Our last day in Spain we went on a group API (my program) trip to Real Monesterio de San Lorenzo de El Escorial. It was about an hour bus ride away and in the Mountains. This was my favorite thing that we have done so far. I was put in a group with a guide who did the entire tour in Spanish and I think I understood almost everything. He was a hilarious older man and my friend Molly and I followed him around and asked him a lot of questions (in Spanish!). We learned that it was built in the 1500’s after San Lorenzo was literally grilled alive on top of a parilla, grill in Spanish. It took 21 years to build and is MASSIVE and the most beautiful place I have ever been. Unfortunately we couldn’t take pictures, but it was incredible. It houses the second greatest library in the world, second to the Vatican.
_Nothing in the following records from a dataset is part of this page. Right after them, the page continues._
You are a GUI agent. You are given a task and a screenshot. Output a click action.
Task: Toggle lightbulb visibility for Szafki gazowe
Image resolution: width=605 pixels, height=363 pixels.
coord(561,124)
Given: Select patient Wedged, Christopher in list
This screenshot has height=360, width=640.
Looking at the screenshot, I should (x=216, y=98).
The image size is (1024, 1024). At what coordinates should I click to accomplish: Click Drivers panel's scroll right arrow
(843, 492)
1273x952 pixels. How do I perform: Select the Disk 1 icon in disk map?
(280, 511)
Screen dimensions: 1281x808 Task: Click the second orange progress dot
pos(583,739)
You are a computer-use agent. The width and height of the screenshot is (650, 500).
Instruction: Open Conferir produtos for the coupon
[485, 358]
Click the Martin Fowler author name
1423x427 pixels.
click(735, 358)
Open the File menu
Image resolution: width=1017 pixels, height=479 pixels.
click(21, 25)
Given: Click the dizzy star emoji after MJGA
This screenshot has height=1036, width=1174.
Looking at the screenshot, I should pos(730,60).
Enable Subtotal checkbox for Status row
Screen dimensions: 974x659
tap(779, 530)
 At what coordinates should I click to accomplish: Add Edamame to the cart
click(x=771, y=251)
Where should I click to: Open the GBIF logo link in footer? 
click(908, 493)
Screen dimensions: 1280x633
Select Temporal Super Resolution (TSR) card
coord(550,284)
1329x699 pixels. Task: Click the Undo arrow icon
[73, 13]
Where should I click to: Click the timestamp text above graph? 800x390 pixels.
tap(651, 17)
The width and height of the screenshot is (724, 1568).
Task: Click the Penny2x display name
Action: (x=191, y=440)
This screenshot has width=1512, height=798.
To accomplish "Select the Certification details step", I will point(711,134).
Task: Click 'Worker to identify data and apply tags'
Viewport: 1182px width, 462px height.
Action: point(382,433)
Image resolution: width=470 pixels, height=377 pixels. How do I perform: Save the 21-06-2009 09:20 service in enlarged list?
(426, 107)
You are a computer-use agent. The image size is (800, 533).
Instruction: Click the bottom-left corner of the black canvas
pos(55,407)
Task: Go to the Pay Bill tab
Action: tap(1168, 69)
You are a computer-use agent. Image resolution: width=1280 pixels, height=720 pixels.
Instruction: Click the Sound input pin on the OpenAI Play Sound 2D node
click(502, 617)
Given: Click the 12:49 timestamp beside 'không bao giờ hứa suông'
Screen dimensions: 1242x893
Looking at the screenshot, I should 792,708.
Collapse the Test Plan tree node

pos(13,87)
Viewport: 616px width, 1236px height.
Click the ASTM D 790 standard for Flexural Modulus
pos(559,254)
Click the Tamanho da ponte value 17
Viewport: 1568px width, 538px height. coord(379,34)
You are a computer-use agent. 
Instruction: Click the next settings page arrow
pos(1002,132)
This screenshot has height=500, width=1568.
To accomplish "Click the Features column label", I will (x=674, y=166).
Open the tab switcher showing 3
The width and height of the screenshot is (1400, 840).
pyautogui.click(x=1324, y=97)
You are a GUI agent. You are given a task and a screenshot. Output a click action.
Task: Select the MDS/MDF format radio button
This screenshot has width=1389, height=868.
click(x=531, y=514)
Monks still live and pray and do their thing in the monastery so we could only see about 1/50th of the whole thing, but it still was about an hour or two hour tour. Our guide told us if you were to walk all the corridors it would be about 10 miles of walking, yikes! We saw the tomb room where the last 5 centuries of Spanish kings and queens were put, it was pretty creepy, especially since we walked past the door where the bodies are sent to rot for 25 years before they’re bones are placed in the tombs. We also saw all the tombs for the royal families of these kings and queens and there was room after room of these.
There were paintings EVERYWHERE in the main rooms we got to see. Some were by El Greco and some other famous guy, tiatian, titian, something like that. There were paintings on almost all of the ceilings and they were all sorts of styles of art since they were painted throughout the last 4 to 5 centuries. The architecture was incredible and I cannot get over how these things were built without the technology that we now have today.
We went to a Sangria Bar last night that was like a cave and it was a lot of fun. Yesterday for lunch we saw 4 men at a table around 3 pm (middle of the workday) that were probably between the ages of 40 and 55. They were drinking tons of brandy, wine, and shots and were playing cards. They live America’s nightlife during the WORK DAY, it is amazing. Everything is much more relaxed here and I think American workers would be a lot happier if this is how they could spend their afternoons as well.
We leave for Toledo and then onto where we we will be living for the next four months, GRANADA! I cannot wait to get there. It is a college town with about 200,000 people and 80,000 plus are students. Classes don’t start until February 11, but starting the 4th we begin language refresher courses for about 2 or 3 hours a day. So we have tons of free time and hopefully I can get some traveling in before school starts.
I miss everyone, and I wish everyone could just come move to Spain with me, it would be impossible to dislike, I promise. I will try to write again soon!